Curvatures varied, but were never particularly extreme compared to, say, south Asian and middle eastern swords like scimitars and tulwars, or even 17th Century European sabres. Even strongly curved samurai swords of the koshi-zori type tended to force much of the curvature into a relatively small section of the blade near the hilt, which kept the striking part of the blade relatively straight. So generally speaking their curves were not excessive, and well within ranges that would have been considered normal and practical across a wide range of cultures.

The moderate curvature allows for better thrusting performance than a highly-curved pure slashing sword, and the points of samurai swords show that they were very much designed for thrusting. The most common point styles are chisel-like in their shape, with very sharp points, strong tempering, and backed by a thick blade that could support powerful thrusts without breaking off or causing the blade to become bent. Here is a an example.

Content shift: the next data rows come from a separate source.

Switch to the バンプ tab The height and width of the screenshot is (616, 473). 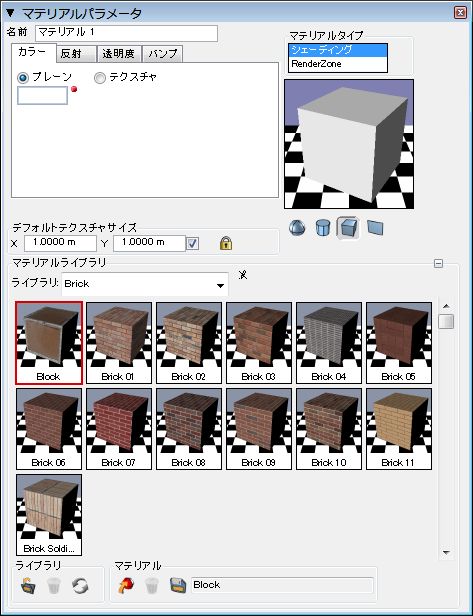click(x=163, y=54)
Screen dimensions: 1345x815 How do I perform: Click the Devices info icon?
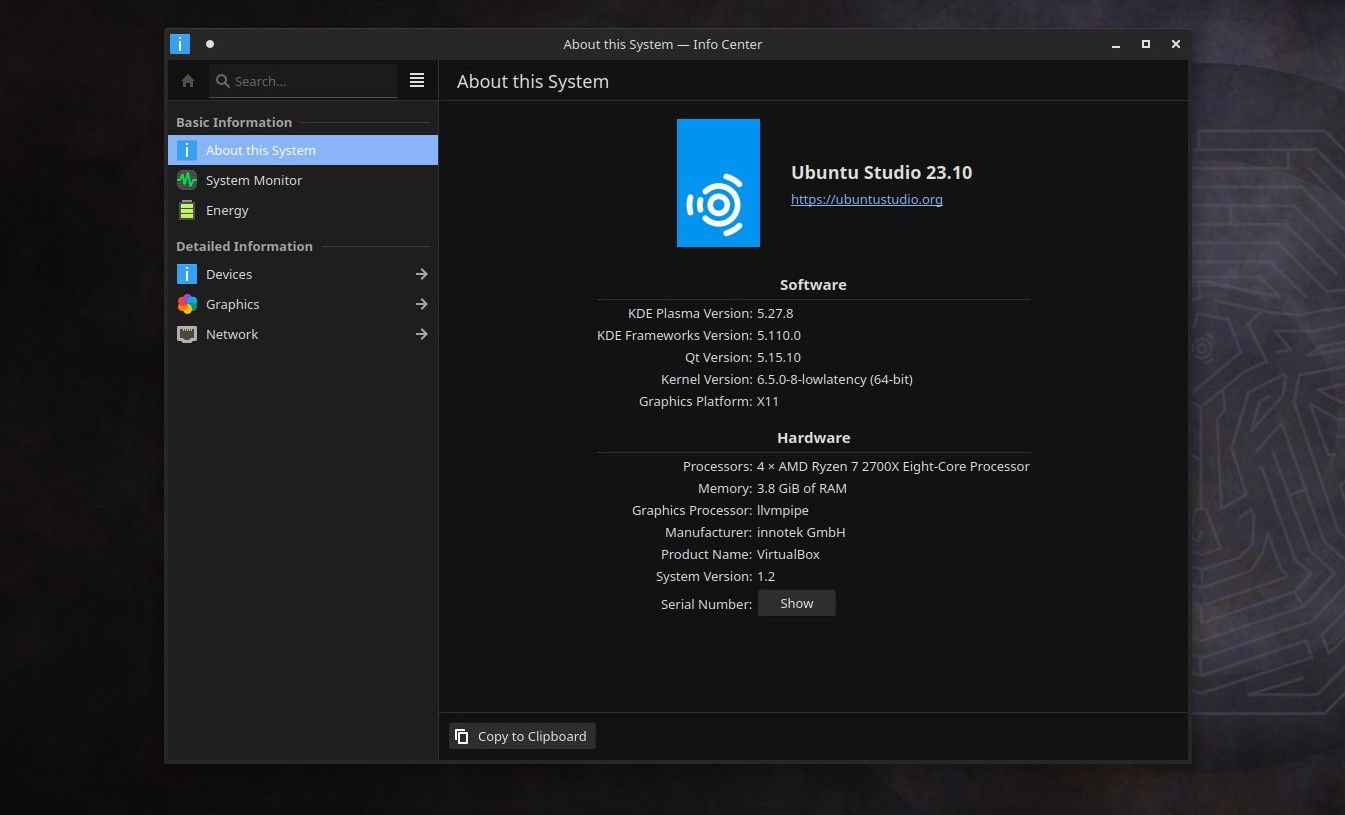187,274
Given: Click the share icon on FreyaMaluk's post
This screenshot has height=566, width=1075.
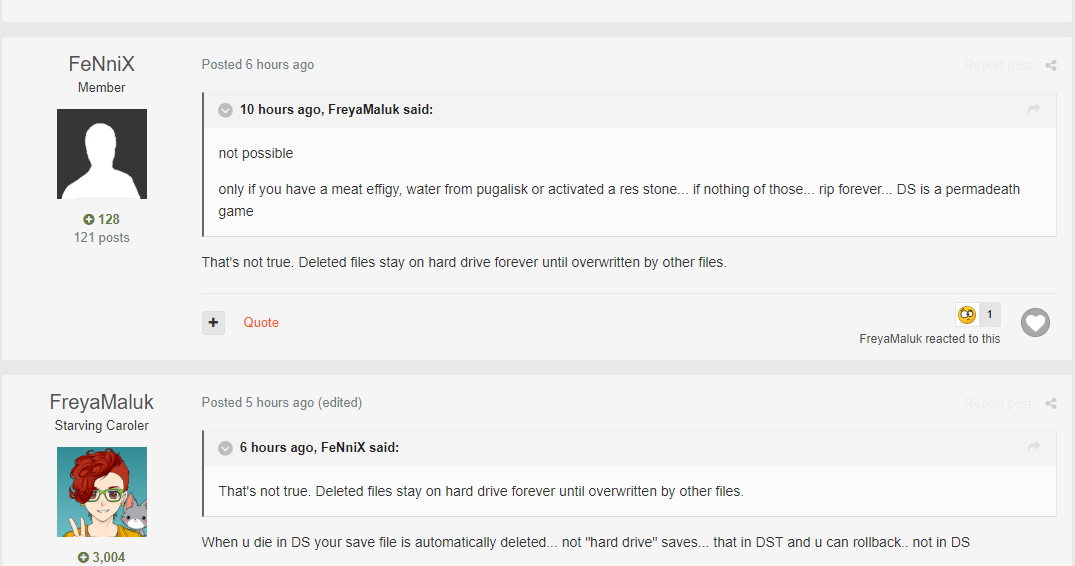Looking at the screenshot, I should pyautogui.click(x=1051, y=404).
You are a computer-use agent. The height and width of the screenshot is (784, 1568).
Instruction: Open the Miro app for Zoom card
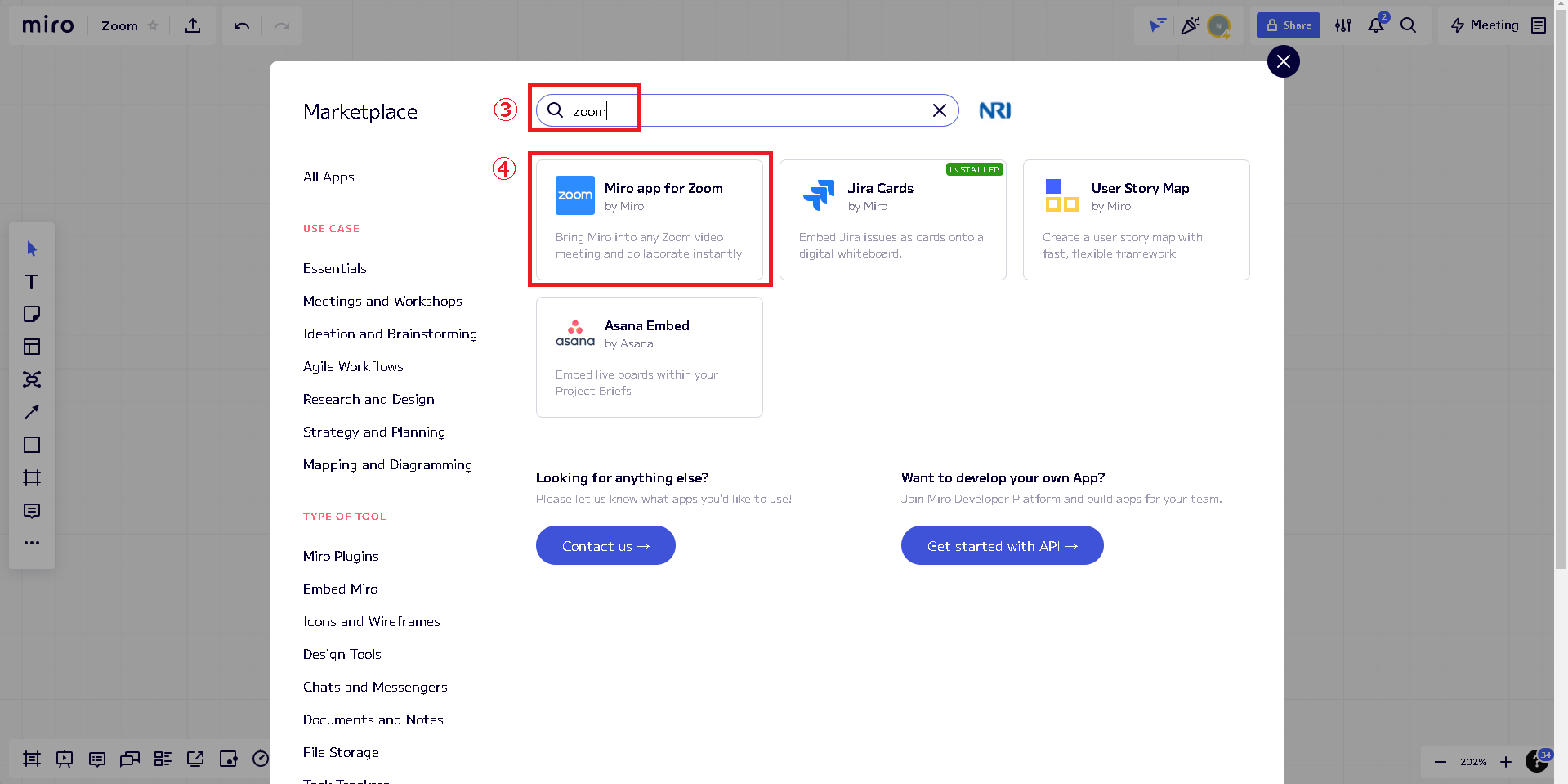click(x=650, y=220)
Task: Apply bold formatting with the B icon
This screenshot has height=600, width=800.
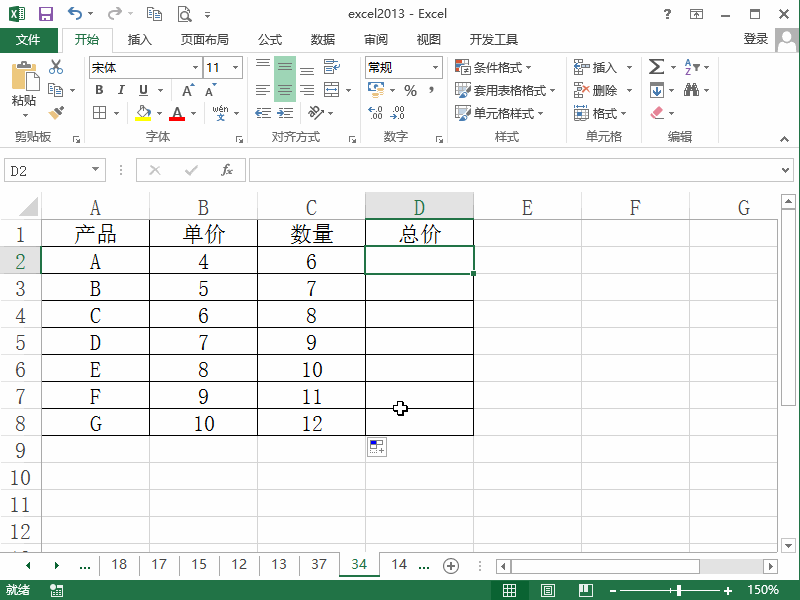Action: 98,90
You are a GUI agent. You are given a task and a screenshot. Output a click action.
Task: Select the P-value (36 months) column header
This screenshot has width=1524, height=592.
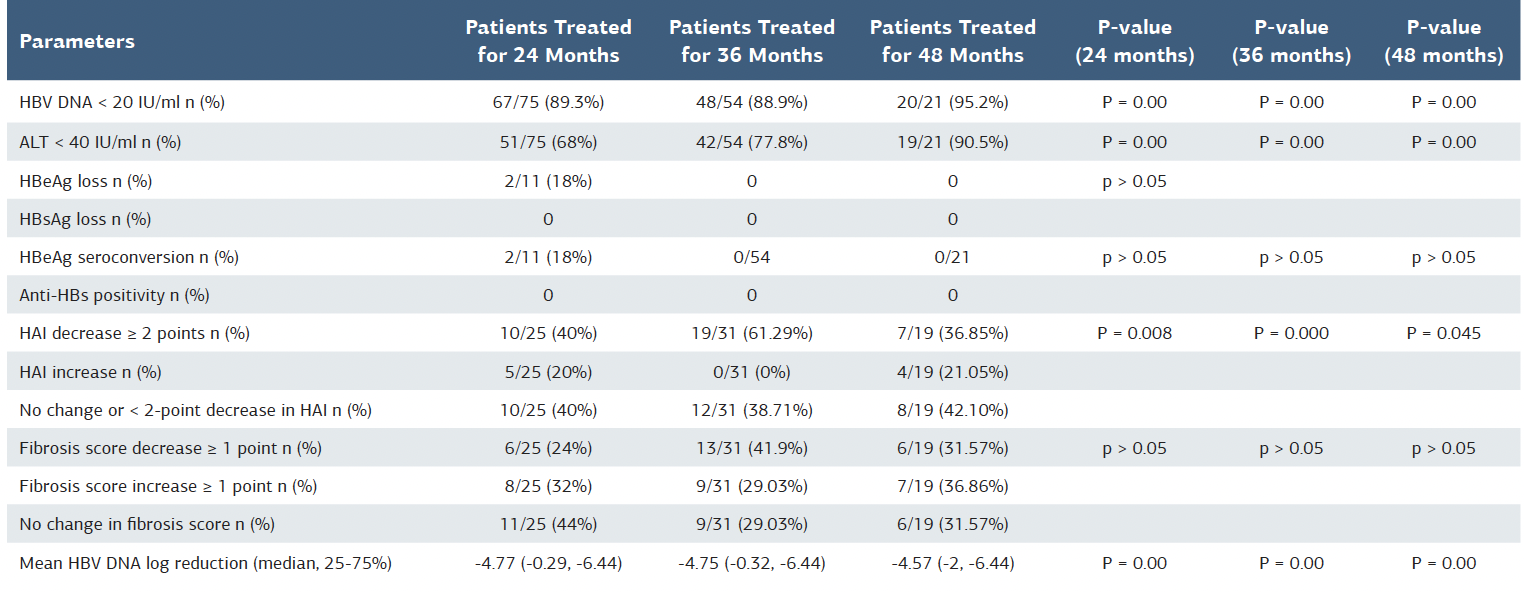click(1291, 41)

Compare that to, say, a Burmese dha, another east Asian sword with a similar two-handed slashing design and curvature. The dha was not really designed for thrusting at all. Even the pointed dhas were a bit blunt at the tip, and many were simply squared off so that you wouldn't even think about thrusting. By comparison, Japanese swords were unquestionably intended for decent thrusting performance, and indeed thrusts are very much part of Japanese fencing technique.

Long, curved swords do have an association with cavalry. Thrusting swords tend to get lost on horseback, as the force of a gallop drives the sword deep into its target and it cannot be withdrawn and re-used before it is torn from your hand by the speed of your mount. Slashing swords are easier to keep in the hand, and you don't even have to swing them all that much since the movement of your horse will draw the sword across everyone you pass.

The early distinctive type of samurai sword is the tachi, a long and curved cavalry sword. It was a very successful sword design, and the basic format (single-edged blade, moderate curvature, chisel point, multi-purpose grip) scaled quite well to different sizes, right down to daggers. It was so versatile, it even scaled up to pole-arm format - the naginata, or Japanese halberd - which was definitely used for thrusting.

So, basically, the Japanese just found a general-purpose design principle for long blades that served them very well. The construction techniques for robust long blades in a region without good iron were very complicated, so once they found a system that worked and scaled to different sizes, they had no reason to reinvent it. The relative isolation of Japan meant that competing sword designs from their neighbours never had much chance to catch on, and the skill of Japanese sword smiths ensured that they didn't have much motivation to seek improvements from abroad.

By the Edo period, samurai were essentially unmounted courtiers, far removed from the mounted warriors who had informed the original tachi designs. The long sword was now a daito, much shorter than the old tachi, but still recognizably of the same heritage, and unlikely to change due to cultural isolation and the absence of major military conflicts or revolutions.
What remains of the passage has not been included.